The input Start Marker

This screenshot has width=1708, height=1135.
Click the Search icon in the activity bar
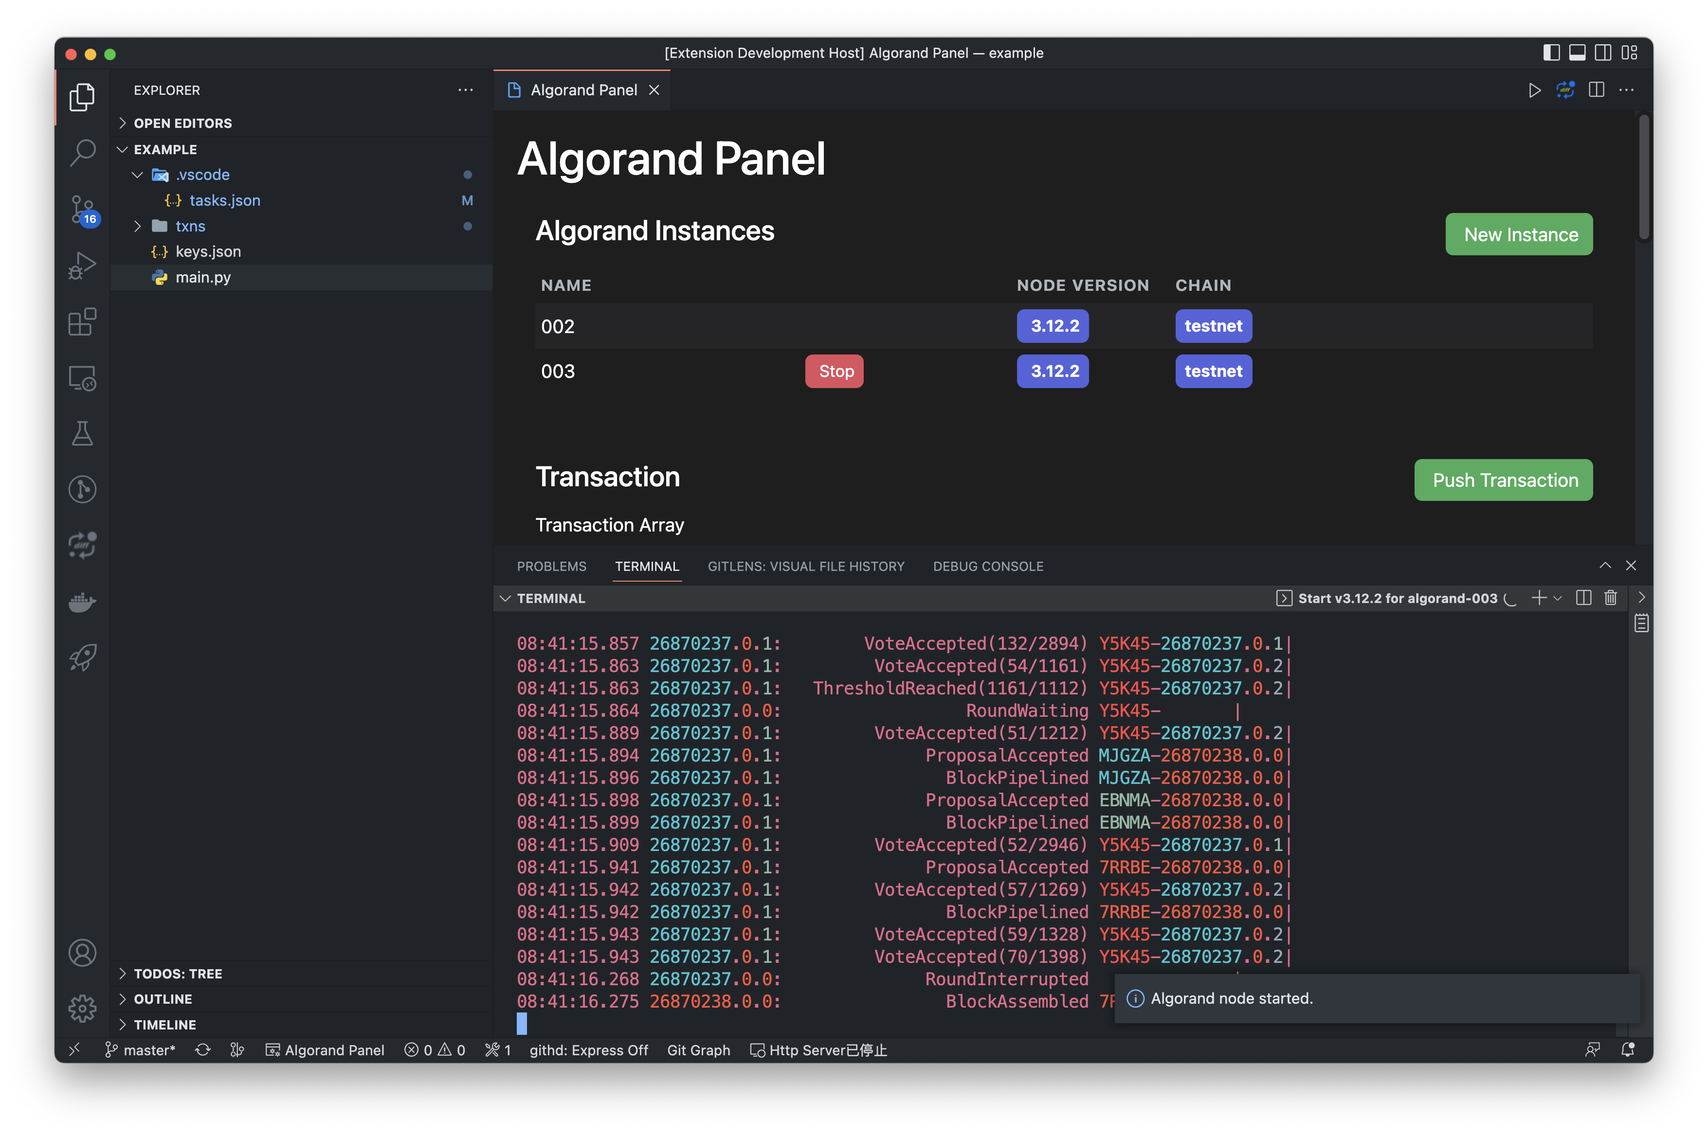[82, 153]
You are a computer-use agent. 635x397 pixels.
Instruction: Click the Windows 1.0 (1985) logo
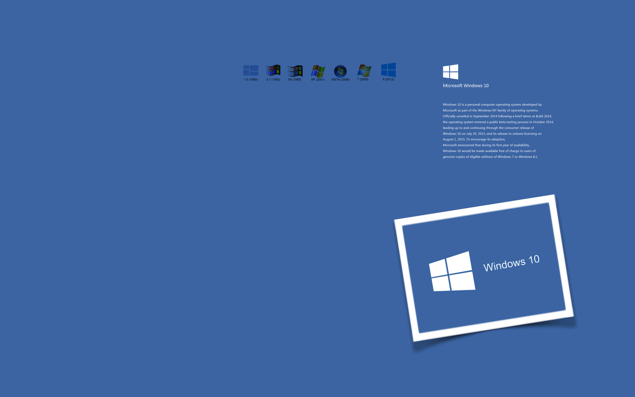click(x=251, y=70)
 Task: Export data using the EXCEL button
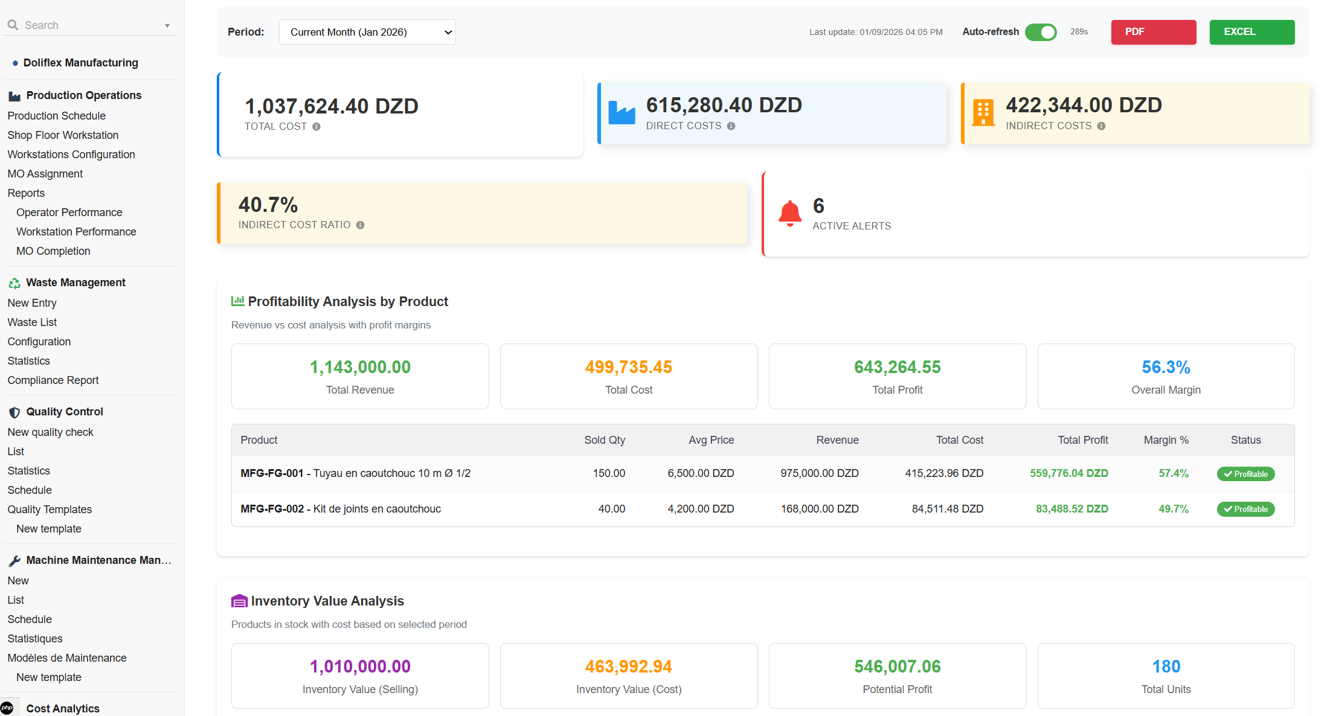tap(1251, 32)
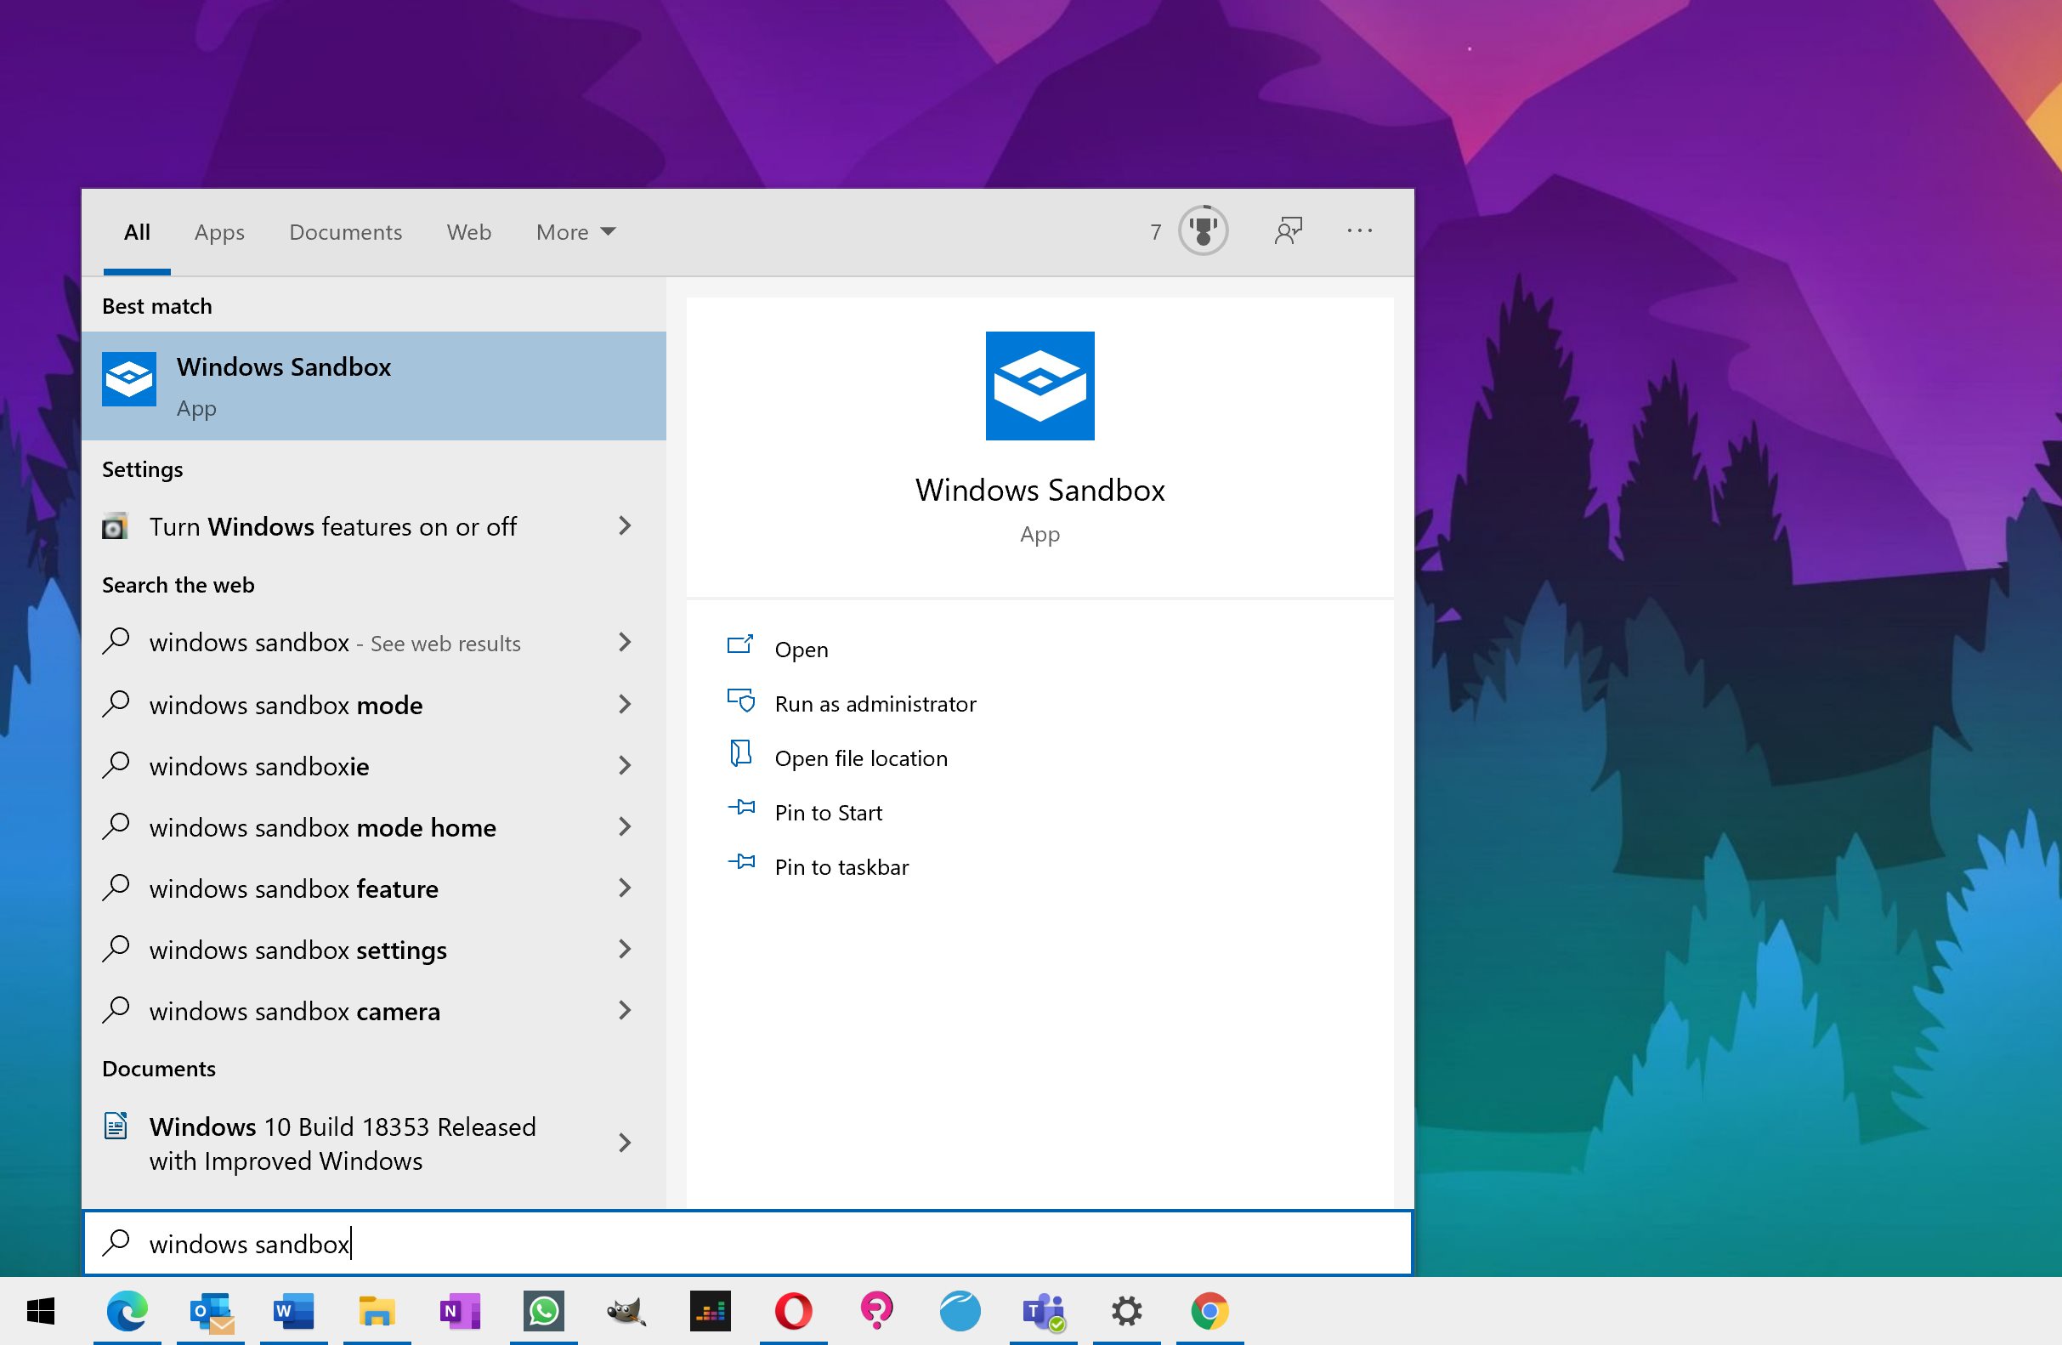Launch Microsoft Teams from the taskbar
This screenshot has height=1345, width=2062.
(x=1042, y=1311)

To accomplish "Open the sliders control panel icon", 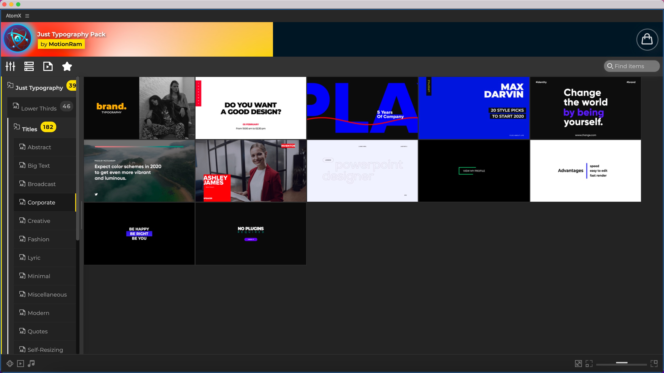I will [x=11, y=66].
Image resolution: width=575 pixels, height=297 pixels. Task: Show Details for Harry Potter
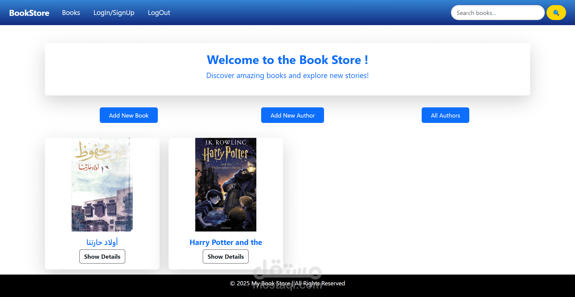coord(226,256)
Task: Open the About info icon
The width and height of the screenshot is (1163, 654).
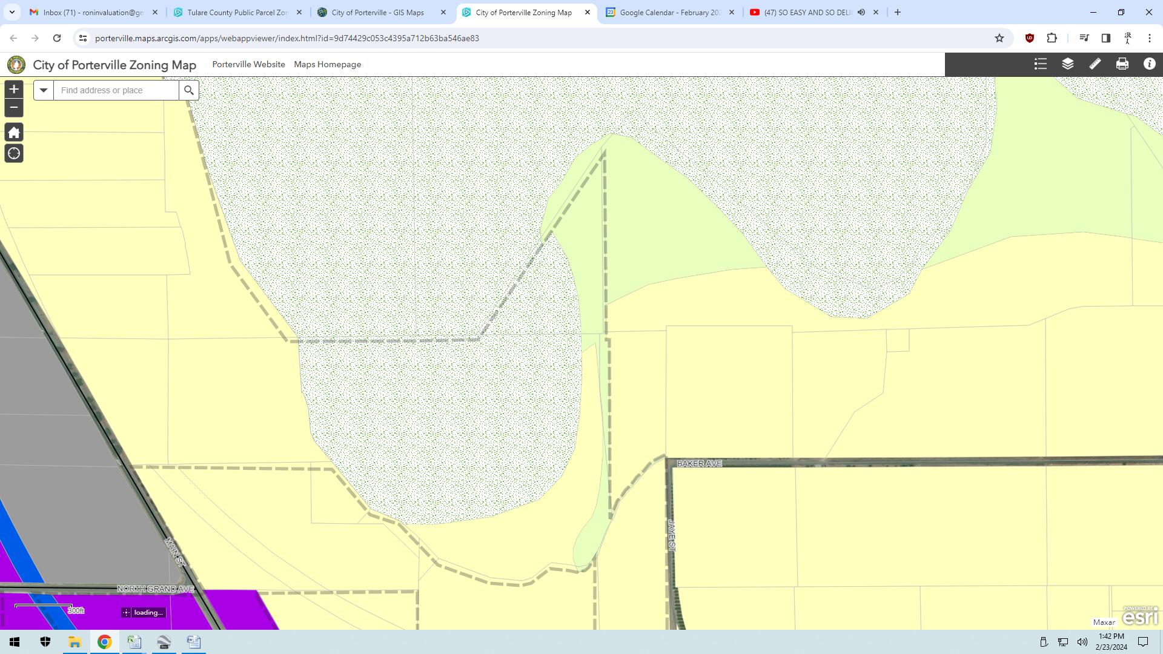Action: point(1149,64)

The input End Marker

Please retype exactly the lines from the line containing "Task: Open the About info icon" through the final line of the records above, inclusive, leaving out any pictures.

Solution:
Task: Open the About info icon
The width and height of the screenshot is (1163, 654).
Action: point(1149,64)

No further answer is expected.